Тут же я спохватилась, поняла все. Ни слова ему. Поднялась, огонь вывернула. Светло, ярко стало. Долго мы сидели с ним молча. Он глаз не смел поднять, а я смотрела на него так, что мне от него и брезгливо и жалко его, словно бы власть над ним взяла в одну секунду.
— Ну, довольно трястись! — говорю ему. — Ступай, присылай.
Не стерпел мужик. Как грохнется головой об стол, застонал. Навек врезалась в память мне эта минутка. Да и сейчас, сейчас-то я не вполне понимаю: зачем, зачем ему надо было так делать? Ведь и меня и себя он затерзал потом.
Ой, Иуда! Ой, Искариот!
Не буду я вовсе записывать об этой пакости со старшиной. Только одно — противней всего запах изо рта. Какой-то сырой и сладкий, как у мертвеца.
Вот они, «ниточки катушечные», которыми наглухо пеленают людей. Вот еще что я открою: когда я была маленькая, я видела, как резали у нас поросенка. Погладили его, почесали, потом шестеро мужиков сразу на него навалились и притиснули.
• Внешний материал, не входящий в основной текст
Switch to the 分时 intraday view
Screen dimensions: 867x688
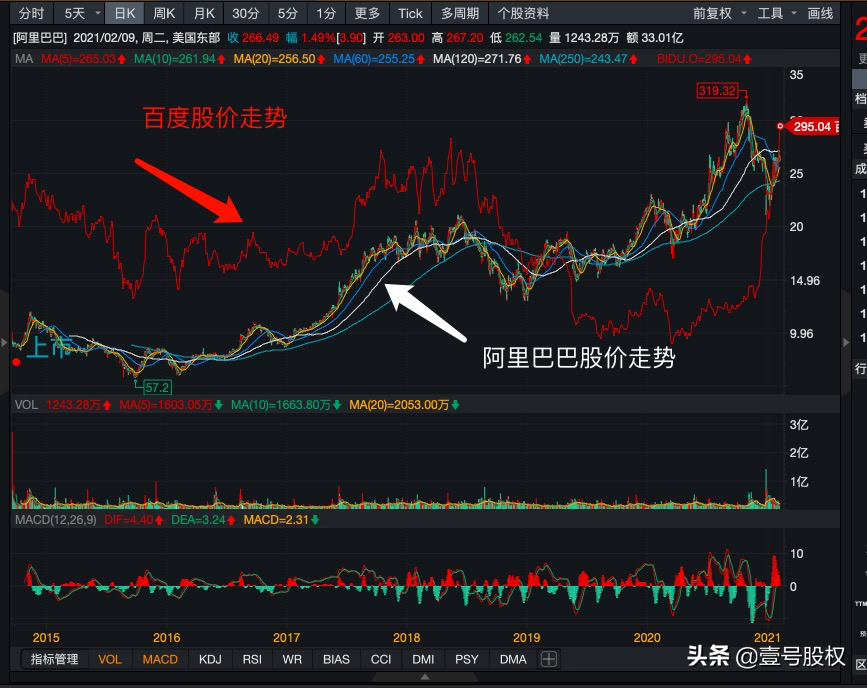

Так ведь все же сила: все, что есть, напрягал он, когда почуял конец. Все-все, лишь бы сбросить, вырваться и вздохнуть последний раз.
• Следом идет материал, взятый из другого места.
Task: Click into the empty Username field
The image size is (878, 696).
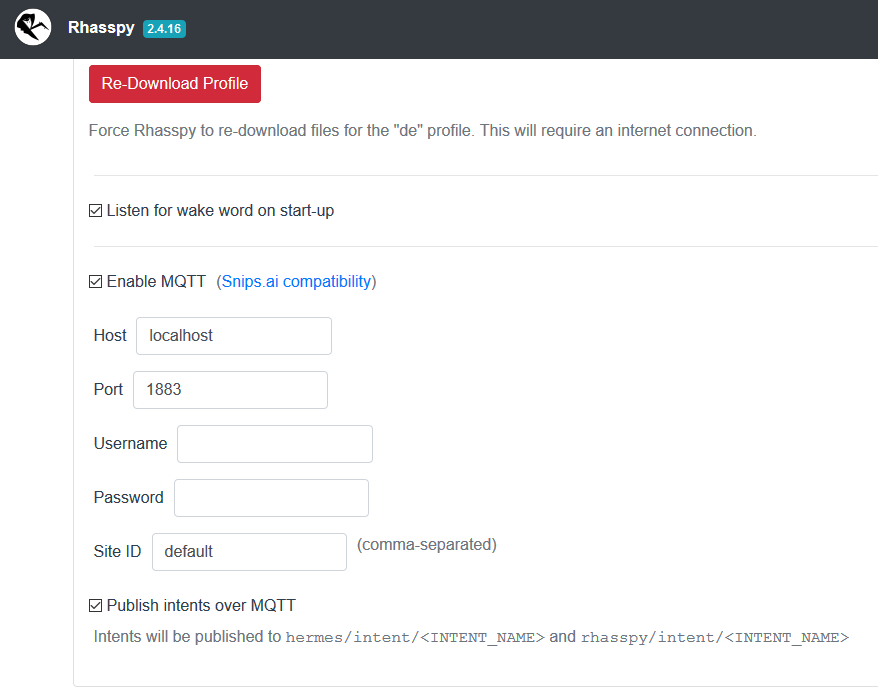Action: (274, 444)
Вот та лишь разница, что я-то бы одним, кажись, рывком выдернула из него горло со всеми его гнилыми легкими и с его сальным сердцем.
Да и Михайлу я на другое утро, как хлебный шарик, мяла. За ночь, до самого рассвета, он всю завалину обмял у меня, весь снег под окнами утоптал, нас добровольно караулил.
— Я, — говорит, — Прасковья, тоже деньгами ему хотел, так нет, знаешь ведь его: «Я — Меньшиков. Скажь, скажь, скажь ей, что отпрыск…» Я ему: ведь в горе, мол, она; может статься, уж вдова. Так нет же, он свое тянет: «Чтоб я, Меньшиков, да деньги взял? Скажь, скажь ей, мол, хрю-хрю».
А у меня на душе — злоба одна, брезгливость. В эту ночь я выбрала только одного человека — Петрушу моего, а остальное все, весь мир вышвырнула вон, словно ведро с тухлыми помоями. Тем утром мне и Ефим уж был ничто. И тревоги о нем ни капли не осталось. А вернулся бы, так, кажись, и его вытолкала бы в шею за порог. Только и осталось на белом свете — я да Петруша. А Михайле мне стало все равно что бы ни сказать, лишь бы нагрубить ему, лишь бы досадить.